3.1. Typologie et bilinguisme

La typologie ou psychotypologie linguistique est pour certains auteurs un facteur important qui détermine le choix d'une langue spécifique comme langue source d'influence. Les apprenants bi/multilingues pourraient donc utiliser l'une des langues qu'ils connaissent

comme la langue de base quand ils acquièrent une langue étrangère supplémentaire ; dans ce cas, la langue de base n’est pas obligatoirement la langue maternelle.9

Un autre facteur peut déterminer la présence des influences interlinguistiques occasionnant des erreurs. Ce facteur consiste en la relation entre la langue ou les langues répertoriées et le contexte dans lequel la communication a lieu. Selon Grosjean (1998), il s’agit là de la question du monolinguisme, du bilinguisme ou du multilinguisme. Le fait de connaître plusieurs langues étrangères peut être un facteur provoquant à commettre des erreurs d’ordre interlinguistique. Les bilingues acquièrent et se servent habituellement de leurs deux langues dans différents buts, dans différents domaines de la vie, avec des personnes différentes. Il apparaît que les bilingues arrivent rarement à une maîtrise égale et totale de leurs langues répertoriées. Des capacités linguistiques des bilingues ont été presque toujours évaluées en termes de normes de monolinguisme ; pourtant il faut considérer que les locuteurs monolingues n’emploient qu’une seul langue pour tous les domaines de la vie, tandis que les bilingues en emploient deux et les multilingues encore plus.

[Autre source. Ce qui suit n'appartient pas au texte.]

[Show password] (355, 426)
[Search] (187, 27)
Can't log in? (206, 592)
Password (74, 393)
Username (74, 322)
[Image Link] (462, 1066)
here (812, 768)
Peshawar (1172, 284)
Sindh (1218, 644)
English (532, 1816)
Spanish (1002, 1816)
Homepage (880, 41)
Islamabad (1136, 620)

La notion de bilingue est assez controversée ; certains, comme Bloomfield (1935), la définissent comme un individu possédant une compétence de locuteur natif dans deux langues ; alors que, à l’opposé de cette définition qui n’inclut que des bilingues parfaits, Mac Namara (1967) souligne qu’un bilingue est quelqu’un qui possède une compétence minimale dans une des habiletés linguistiques suivantes : parler, lire et écrire dans une langue autre que sa langue maternelle. Entre ces deux définitions extrêmes, il existe une gamme intermédiaire de définitions, comme exemple celle de Titone (1972) pour qui un bilingue possède une capacité à s’exprimer dans une seconde langue en respectant les concepts et les structures propres à cette langue.

Meisel (1983) estime que l’apprenant est typiquement influencé, au moment de l’apprentissage, par la dernière langue étrangère apprise et non par la langue maternelle, car celle-ci n’est pas assez étrangère pour troubler l’apprenant. Hammarberg (2001) pense que l’apprenant est influencé par une langue déjà apprise en fonction du degré d’actualité de cette langue, à savoir son ordre d’acquisition ou encore la fréquence de son usage. En effet, la dernière langue apprise aurait, selon lui, plus de chances d’être source d’erreurs interlinguistiques. De même, une langue serait d’autant plus disponible que le locuteur l’a utilisée récemment (effet de récence).

Outre les aspects précités, il apparaît que la présence des erreurs dues à L2 serait en relation avec des facteurs comme le degré d’antériorité de l’apprentissage de L2 par rapport à L3 (Hammarberg, 2001).

Dans notre recherche, nous considèrerons que les apprenants essaient d’emprunter à une langue utilisée activement plutôt qu’aux autres langues déjà apprises mais qu’ils n’utilisent plus. Ce facteur reste en position potentielle chez nos sujets de recherche, car l’anglais, en ce qui concerne l’antériorité de l’apprentissage, est plus proche de l’apprentissage du français mais, en ce qui concerne l’utilisation, reste dans une position postérieure par rapport au persan qui est L1 et la langue utilisée activement par ces sujets.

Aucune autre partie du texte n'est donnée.